After classifying A. thaliana cis-NATs topologies in this way, we then examined conservation of expression and of non-gene-overlapping sequence in cis-NATs, to gain insight into the functional mechanisms of cis-NATs, and their significance. Specifically, we analysed: (a) conservation of expression of A. thaliana cis-NATs, in A. lyrata; (b) sequence conservation of non-overlapping parts (‘NOLPs’) of cis-NATs; (c) RNA structure prediction for these NOLP regions; (d) cross-referencing of cis-NAT expression conservation and NOLP sequence conservation with the occurrence of CHIP peaks, small interfering RNAs, transposons and protein homology.

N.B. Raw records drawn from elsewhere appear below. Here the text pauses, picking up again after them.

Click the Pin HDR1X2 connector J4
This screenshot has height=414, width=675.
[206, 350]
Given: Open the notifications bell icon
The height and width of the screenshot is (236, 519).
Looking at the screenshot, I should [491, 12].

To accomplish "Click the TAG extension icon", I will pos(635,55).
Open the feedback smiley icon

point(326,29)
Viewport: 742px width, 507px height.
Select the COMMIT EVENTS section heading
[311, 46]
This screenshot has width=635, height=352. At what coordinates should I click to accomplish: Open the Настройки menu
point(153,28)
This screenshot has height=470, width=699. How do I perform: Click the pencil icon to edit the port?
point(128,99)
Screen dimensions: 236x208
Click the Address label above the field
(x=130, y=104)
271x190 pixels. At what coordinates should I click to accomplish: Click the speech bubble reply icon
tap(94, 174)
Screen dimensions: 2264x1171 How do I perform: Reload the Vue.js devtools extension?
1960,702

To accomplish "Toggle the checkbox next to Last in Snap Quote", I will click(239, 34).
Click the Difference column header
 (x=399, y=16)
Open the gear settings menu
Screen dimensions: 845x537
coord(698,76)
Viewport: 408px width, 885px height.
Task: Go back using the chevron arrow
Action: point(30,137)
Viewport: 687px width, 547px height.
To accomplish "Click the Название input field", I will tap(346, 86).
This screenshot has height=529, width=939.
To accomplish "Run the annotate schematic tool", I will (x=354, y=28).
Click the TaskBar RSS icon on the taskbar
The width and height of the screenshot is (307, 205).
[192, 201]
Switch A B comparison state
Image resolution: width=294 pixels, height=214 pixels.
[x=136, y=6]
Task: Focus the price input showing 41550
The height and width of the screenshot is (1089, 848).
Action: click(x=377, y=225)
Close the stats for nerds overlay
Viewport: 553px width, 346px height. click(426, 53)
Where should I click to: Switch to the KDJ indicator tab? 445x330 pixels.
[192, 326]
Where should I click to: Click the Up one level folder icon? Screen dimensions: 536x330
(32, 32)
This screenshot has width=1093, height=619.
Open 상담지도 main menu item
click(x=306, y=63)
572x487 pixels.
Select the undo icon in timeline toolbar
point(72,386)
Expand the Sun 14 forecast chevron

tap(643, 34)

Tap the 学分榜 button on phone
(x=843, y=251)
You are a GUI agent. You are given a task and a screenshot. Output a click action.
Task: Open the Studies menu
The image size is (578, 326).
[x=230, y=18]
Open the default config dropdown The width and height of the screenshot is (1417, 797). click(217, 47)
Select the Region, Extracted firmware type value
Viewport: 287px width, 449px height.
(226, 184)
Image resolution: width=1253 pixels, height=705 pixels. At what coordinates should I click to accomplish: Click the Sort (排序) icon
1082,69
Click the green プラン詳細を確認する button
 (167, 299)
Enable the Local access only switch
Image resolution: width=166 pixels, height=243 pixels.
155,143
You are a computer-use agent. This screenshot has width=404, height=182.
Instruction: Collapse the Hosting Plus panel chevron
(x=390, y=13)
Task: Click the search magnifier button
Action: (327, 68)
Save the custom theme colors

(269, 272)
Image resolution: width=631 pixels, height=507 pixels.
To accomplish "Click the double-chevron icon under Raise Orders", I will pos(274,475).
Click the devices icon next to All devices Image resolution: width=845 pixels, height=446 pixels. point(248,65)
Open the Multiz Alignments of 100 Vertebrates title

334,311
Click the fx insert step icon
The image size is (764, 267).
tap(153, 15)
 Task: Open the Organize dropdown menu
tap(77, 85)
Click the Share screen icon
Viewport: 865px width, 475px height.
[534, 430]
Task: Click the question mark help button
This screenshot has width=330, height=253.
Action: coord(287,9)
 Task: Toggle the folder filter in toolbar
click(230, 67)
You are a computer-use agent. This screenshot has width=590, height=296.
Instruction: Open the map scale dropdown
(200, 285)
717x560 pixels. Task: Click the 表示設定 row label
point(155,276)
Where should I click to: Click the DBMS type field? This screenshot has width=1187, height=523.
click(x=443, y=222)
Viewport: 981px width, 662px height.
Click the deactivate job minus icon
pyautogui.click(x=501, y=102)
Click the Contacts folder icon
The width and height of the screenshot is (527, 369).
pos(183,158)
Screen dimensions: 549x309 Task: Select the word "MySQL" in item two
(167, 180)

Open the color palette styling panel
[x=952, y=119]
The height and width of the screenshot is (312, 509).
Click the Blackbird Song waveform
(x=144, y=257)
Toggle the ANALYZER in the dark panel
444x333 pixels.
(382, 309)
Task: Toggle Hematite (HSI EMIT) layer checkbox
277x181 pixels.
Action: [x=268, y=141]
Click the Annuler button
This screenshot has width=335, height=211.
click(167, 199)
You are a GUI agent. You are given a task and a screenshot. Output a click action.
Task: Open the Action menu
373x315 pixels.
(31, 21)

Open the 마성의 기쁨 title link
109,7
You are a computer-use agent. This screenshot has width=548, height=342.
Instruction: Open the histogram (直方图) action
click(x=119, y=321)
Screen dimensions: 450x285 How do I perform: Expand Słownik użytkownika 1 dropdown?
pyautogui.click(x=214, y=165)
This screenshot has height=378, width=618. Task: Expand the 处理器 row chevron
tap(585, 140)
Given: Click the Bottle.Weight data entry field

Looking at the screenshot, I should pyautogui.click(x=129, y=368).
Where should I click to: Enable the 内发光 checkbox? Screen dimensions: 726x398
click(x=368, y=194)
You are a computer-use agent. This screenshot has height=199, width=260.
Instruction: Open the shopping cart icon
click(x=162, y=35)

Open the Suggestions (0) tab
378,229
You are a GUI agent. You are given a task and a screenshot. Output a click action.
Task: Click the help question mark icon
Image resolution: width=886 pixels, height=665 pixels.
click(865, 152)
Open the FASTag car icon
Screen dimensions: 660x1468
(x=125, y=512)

Transcription evidence in A. lyrata and other genomes

Is the transcription of A. thaliana cis-NATs conserved in A. lyrata? We examined expression at the loci of genes orthologous to those that overlap cis-NATs, in A. lyrata. A summary of analysis of conservation of expression in A. lyrata is arrayed in Table 3 (see footnote for details). A substantial fraction of cis-NATs, regardless of data set origin, have conservation of non-coding anti-sense transcription (28-35%) (Table 3).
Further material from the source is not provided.